Number of reactors: 15 reactors

Installed capacity (2016): 8.9 GW (15 reactors at 8 sites) Electricity generation: 70.3 TWh, +11.6% since 2007

Share of nuclear: 10.4% of TPES, 15.3% of domestic energy production, 21.0% of electricity generation

Overview

As a high-technology, low-carbon option for electricity generation, nuclear energy plays a significant role in both key aspects of the Clean Growth Strategy (UK Government, 2017a) of the government, to reduce greenhouse gas (GHG) emissions and enhance industrial productivity. The United Kingdom’s Nuclear Sector Deal (UK Government, 2018a) states rebuilding a national nuclear supply chain as an explicit objective of the current government. The UK energy sector also operates under a legally binding target to reduce GHG emissions from 1990 levels by at least 80% in 2050. The fifth carbon budget set in 2016 thus requires a reduction of 57% to be reached over the period 202832.

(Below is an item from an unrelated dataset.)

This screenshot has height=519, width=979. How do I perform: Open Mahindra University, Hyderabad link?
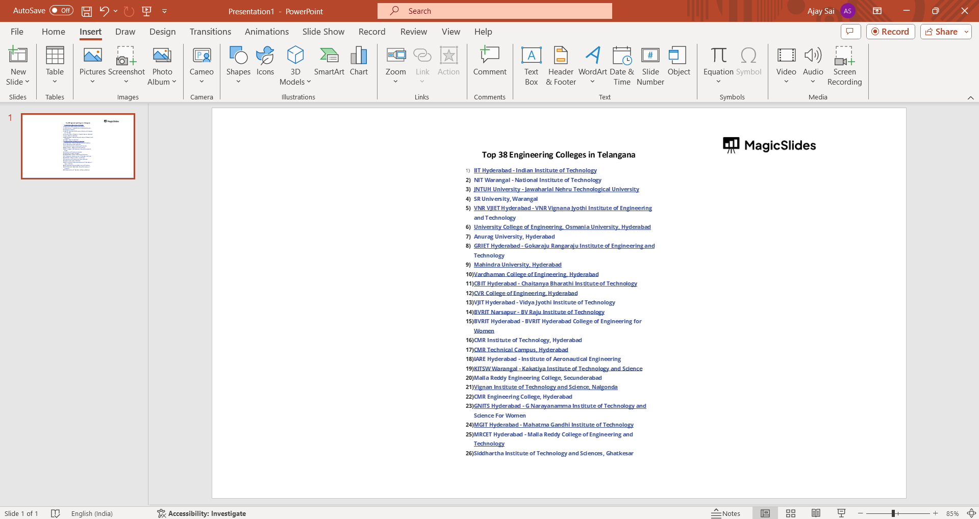point(517,265)
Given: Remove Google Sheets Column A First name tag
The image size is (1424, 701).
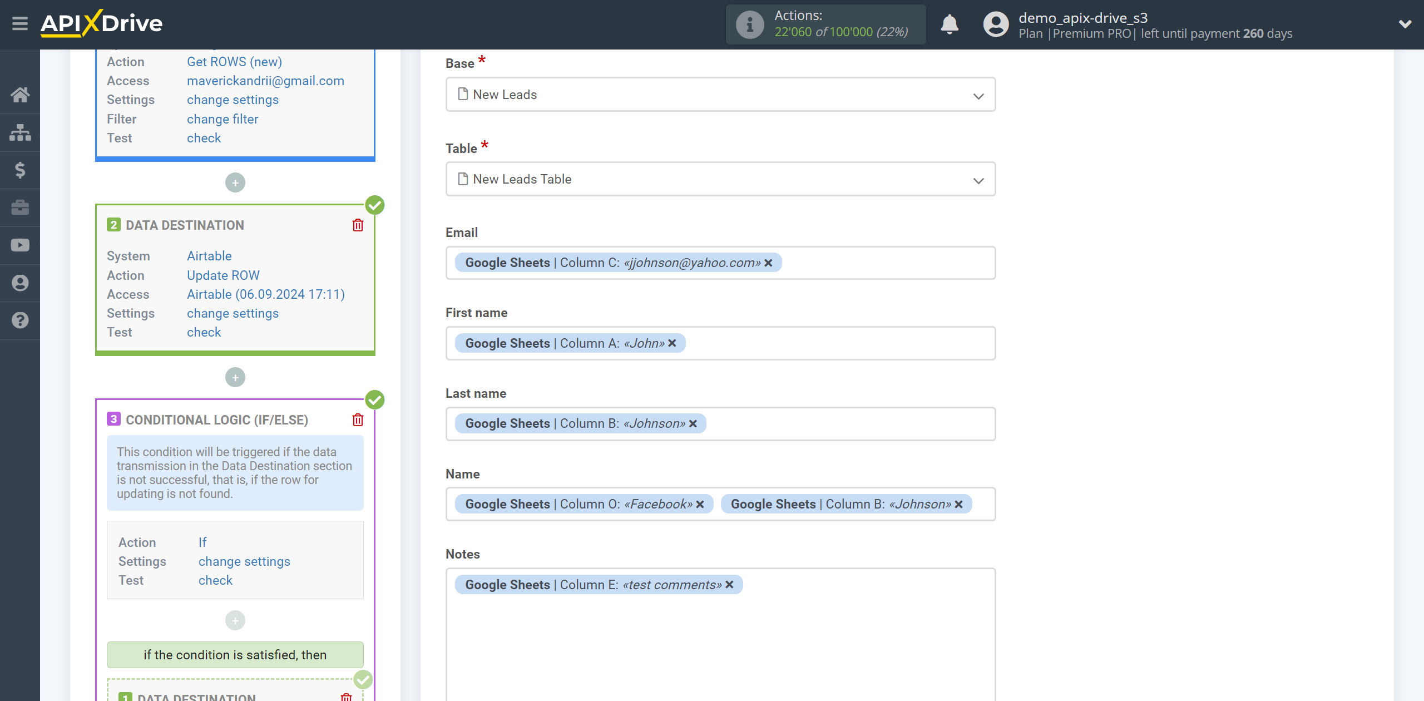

As part of the United Kingdom’s low carbon strategy, the 70 terawatt hours (TWh) of nuclear energy produced in 2017 accounted for 21% of the total electricity generation. This ranks the United Kingdom’s share of nuclear power as the 11th highest among the Organisation for Economic and Co-operative Development (OECD) member countries. The share of nuclear power production increased steadily until the late 1990s. At its peak in 1998, nuclear power production had reached 99 TWh, which represented 27% of the total electricity generation. Subsequently, production declined to a low point of 50 TWh in 2008. Since then the trend reversed somewhat following the takeover of British Energy by the French utility Électricité de France (EDF) that same year. Today, all UK reactors are operated by the latter’s UK subsidiary EDF Energy.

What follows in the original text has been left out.